● Challenge: Rewrite the short film programme from "OOTIDĖ (Ootid) by" to "the mystery herself.", putting "Leila" in place of "Leyla".

++++ Selection

The Short Film Competition programme
Selected from 4 420 films, 11 shorts are presented this year in Competition, coming from 10 countries : Azerbaijan, Brazil, Bulgaria, Canada, China, Croatia, France, Kosovo, Lithuania, Portugal and the United States.
The Short Film Palme d’or will be handed by the Jury chaired by Lubna Azabal, Saturday, May 25, during the closing ceremony of the 77th Festival de Cannes.
PROGRAMMES
Friday, May 24 – 11:00 a.m. – Debussy Theatre
Friday, May 24 – 2:00 pm – Buñuel Theatre
VOLCELEST by Éric Briche
France – 15′
Winter is here. To survive, Fuseline,, forced by the lack of food, flees her wild environment and settles near an isolated farm and its chickens. Her arrival threatens the precarious existence of the man who lives here.
OOTIDĖ (Ootid) by Razumaitė Eglė
Lithuania – 9′
Girls at summer camp raise different versions of what happened to one of their friends who had to leave the camp and go home.
SANKI YOXSAN by Azer Guliev
Azerbaijan – 15′
When Samir and Leyla decide to flee their families’ discord, Samir disappears the next morning. Leyla’s quest ensnares her, entwining her fate with his mysterious disappearance, becoming part of the mystery herself.

++++++++
++++ Supplied material

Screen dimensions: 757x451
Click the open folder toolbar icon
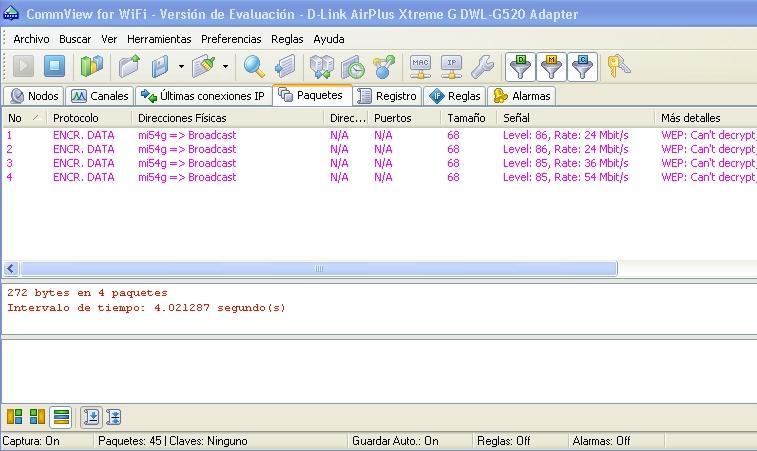coord(128,66)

++++++++

● Solution for this problem:
OOTIDĖ (Ootid) by Razumaitė Eglė
Lithuania – 9′
Girls at summer camp raise different versions of what happened to one of their friends who had to leave the camp and go home.
SANKI YOXSAN by Azer Guliev
Azerbaijan – 15′
When Samir and Leila decide to flee their families’ discord, Samir disappears the next morning. Leila’s quest ensnares her, entwining her fate with his mysterious disappearance, becoming part of the mystery herself.